Take your photography to a higher level aboard the Motor Vessel David B with one of our Alaska Photography Workshops. On these hands-on workshops, you’ll capture memorable images of stunning scenery and epic wildlife. We have two workshops for 2018. Both workshops are 8-day long ship-based cruises. One workshop explores Glacier Bay and the other the Tracy Arm / Fords Terror Wilderness along with a visit to the Pack Creek Bear Viewing Area.
Glacier Bay is one of America’s most dynamic National Parks with over three million acres of rugged wilderness with majestic mountains, tidewater glaciers, icebergs, ancient forests, and iconic wildlife (think: whales, brown and black bears, tufted puffins, porpoises, moose, sea lions, otters, mountain goats, eagles, etc.).
We’ll explore both great Arms of the Bay, first visiting Muir Inlet and enjoying some quality time at the mouth of McBride Inlet where icebergs beached at low tide can make for some amazing photography. This ice is a radiant blue that has to be seen to be believed.

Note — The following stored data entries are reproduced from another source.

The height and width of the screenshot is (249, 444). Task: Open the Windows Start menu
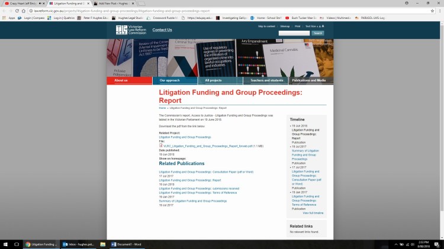pos(5,244)
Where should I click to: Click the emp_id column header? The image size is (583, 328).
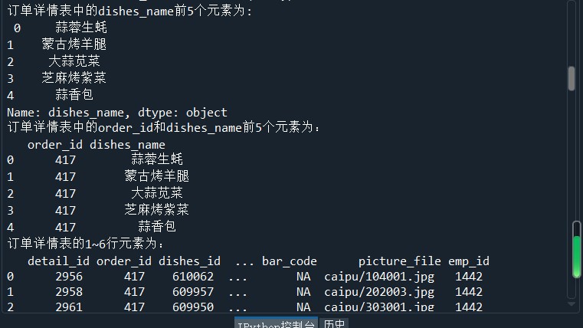(469, 261)
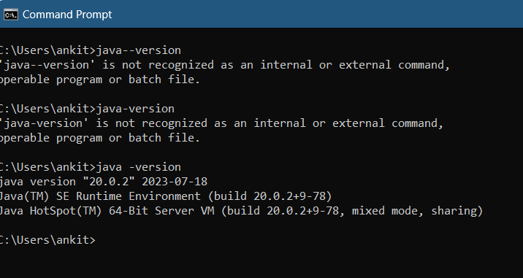Click the blue title bar's empty area
This screenshot has height=278, width=523.
[x=317, y=15]
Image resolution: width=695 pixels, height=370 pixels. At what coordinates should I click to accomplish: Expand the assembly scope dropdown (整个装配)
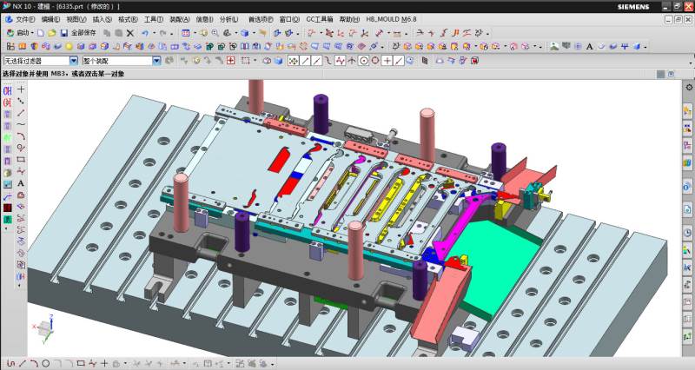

Turning up Adams Inlet we’ll pass puffin colonies, sea lion rookeries, and increasingly precipitous cliffs as the mountains grow taller and the vast sheets of ice emanating from the ageless icefields begin to dominate the landscape. We’ll visit massive tidewater glaciers including the Lamplugh and the Grand Pacific, peer into the icy vastness of Johns Hopkins Inlet and enjoy overnight anchorages near both Reid and Margarie Glaciers, where we’ll deploy the skiff for both aquatic and terrestrial photography opportunities that are among the most dramatic in the world.
The vast fjord of Tracy Arm is world-famous for its glaciers, icebergs, waterfalls and wildlife. The massive Twin Sawyer Glaciers at its head calve icebergs that are among the biggest in Alaska – and photographically brilliant!
Fords Terror (named for a reversing tidal rapid that we’ll navigate at slack tide in the skiff) is a breathtaking steep-walled canyon-like fjord. Our anchorage is surrounded by sheer cliffs, laced with waterfalls, rising thousands of feet into the sky.
100-mile long Admiralty Island is called Kootznoowoo by the Tlingit people who live here. Translation: Fortress of the Bears. This name is apt. The island boasts the highest concentration of brown bears in North America (one per square mile!). We’ll have an opportunity to photograph the bears at the Pack Creek Viewing Area, one of the prime bear-watching sites in the world, where we’ll be accompanied by a naturalist. The island’s cathedral-like forests of massive ancient Sitka Spruce offer an extreme—and photographically diverse—contrast to the scoured glacial terrain nearby.
You’ll have extensive shooting opportunities every day, as well as instruction time from our knowledgeable, professional instructors aboard the David B. These trips are limited to eight passengers.